**Supplied entries**
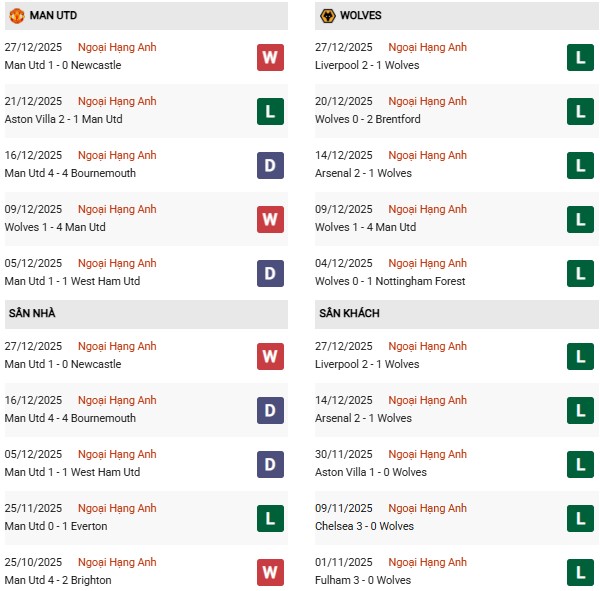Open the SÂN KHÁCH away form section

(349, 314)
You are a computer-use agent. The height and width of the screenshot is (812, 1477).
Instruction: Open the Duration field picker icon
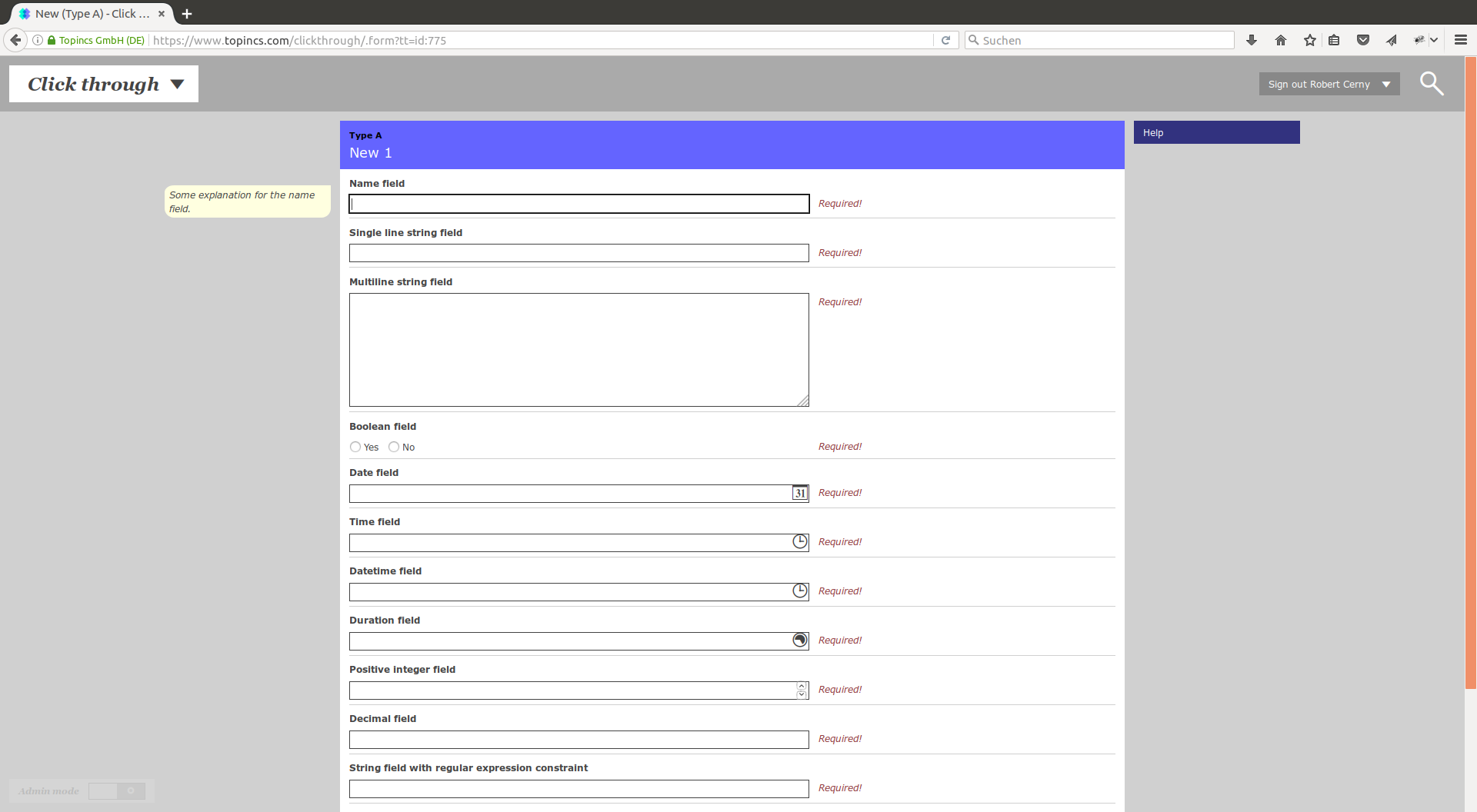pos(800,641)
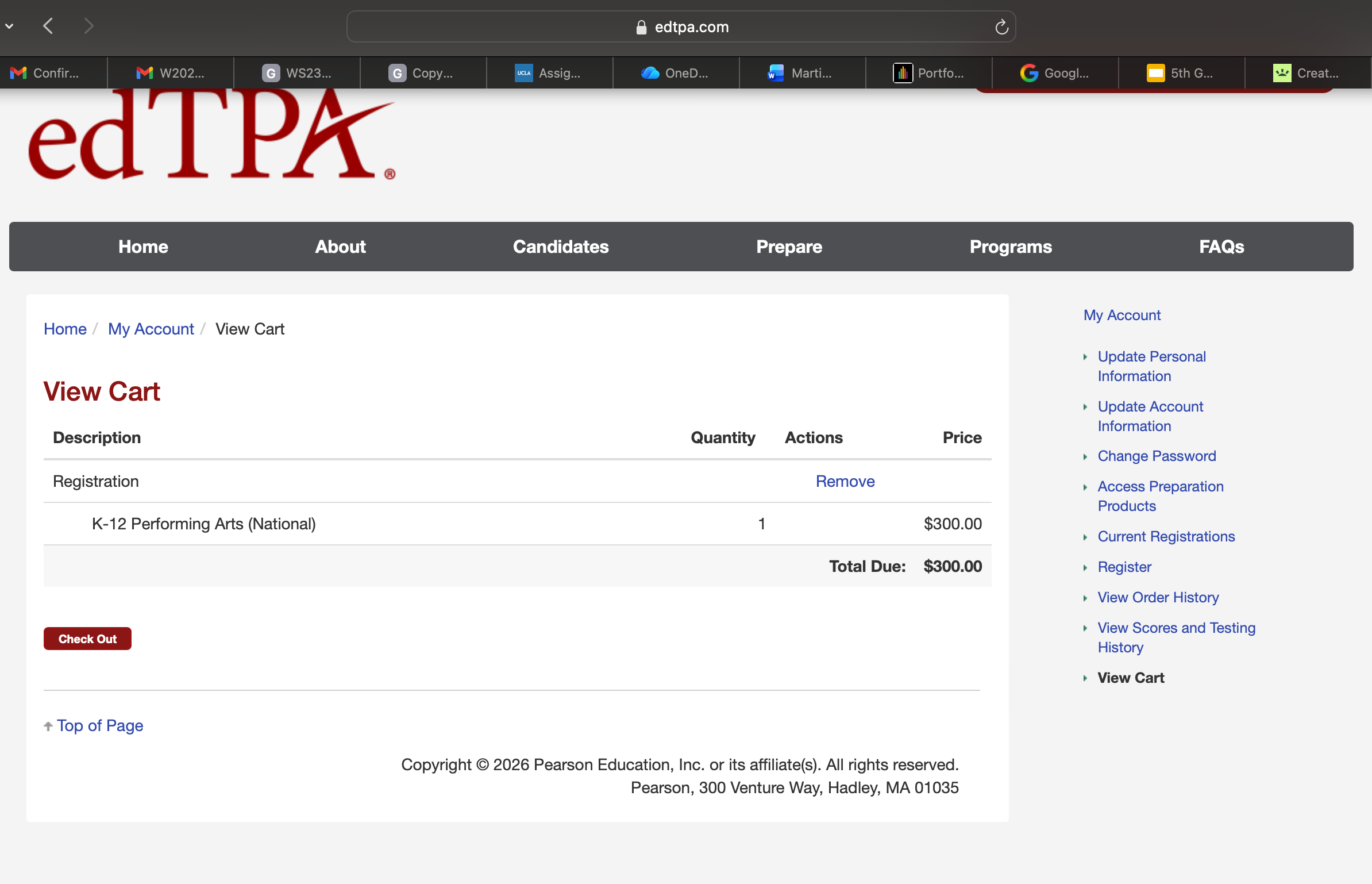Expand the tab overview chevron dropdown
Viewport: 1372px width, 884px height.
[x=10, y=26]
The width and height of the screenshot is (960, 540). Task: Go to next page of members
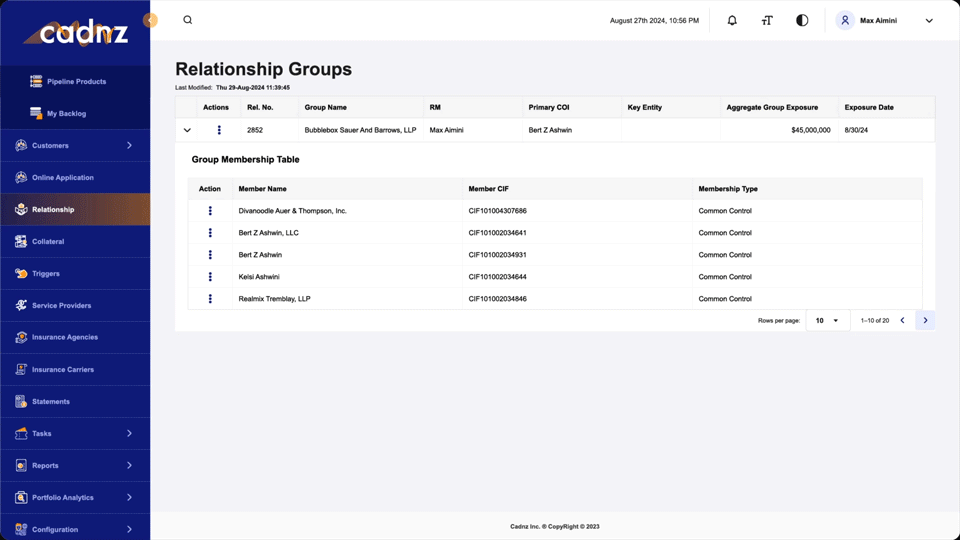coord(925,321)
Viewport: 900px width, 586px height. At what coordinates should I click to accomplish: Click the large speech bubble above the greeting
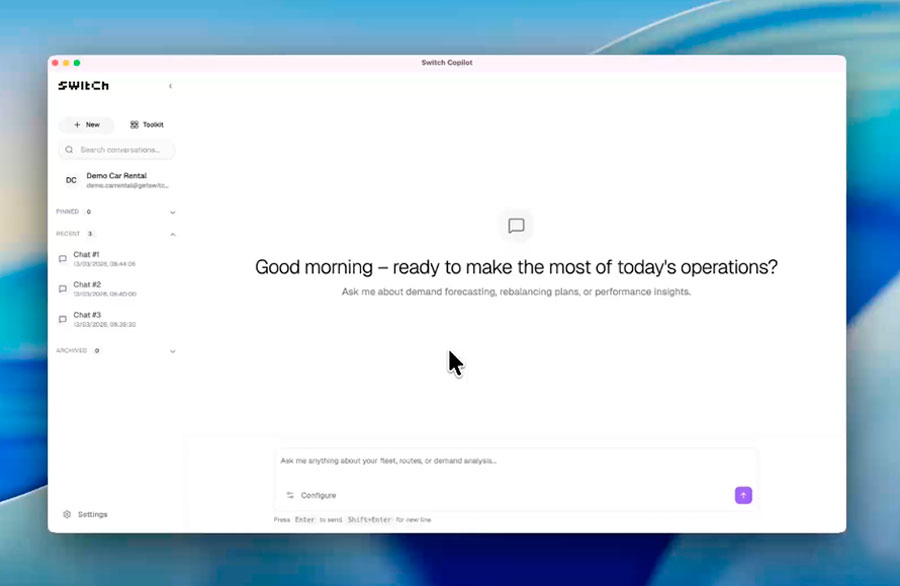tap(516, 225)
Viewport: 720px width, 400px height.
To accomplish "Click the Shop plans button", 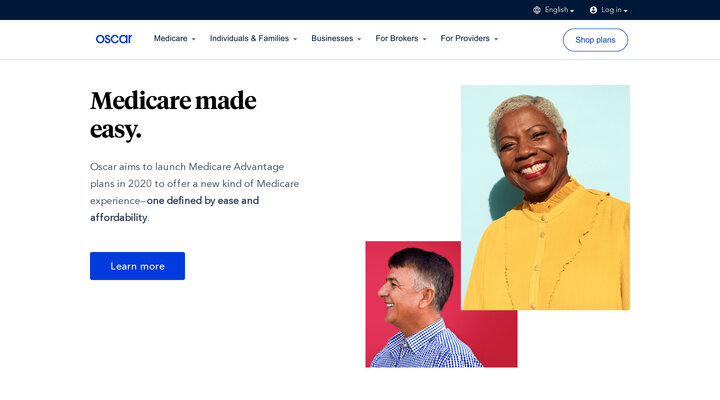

**The task**
Copy every line of the records above word for word, leaving out the pictures.

**Answer to this task**
Open the SÂN KHÁCH away form section

(349, 314)
You are a computer-use agent. The height and width of the screenshot is (812, 1477).
Instruction: Open the Duration field picker icon
pos(800,641)
Expand the tab overview chevron dropdown
Viewport: 1372px width, 884px height.
[x=10, y=26]
The width and height of the screenshot is (960, 540). Task: Go to next page of members
coord(925,321)
Viewport: 900px width, 586px height. At what coordinates should I click to accomplish: Click the large speech bubble above the greeting
tap(516, 225)
Viewport: 720px width, 400px height.
To accomplish "Click the Shop plans button", 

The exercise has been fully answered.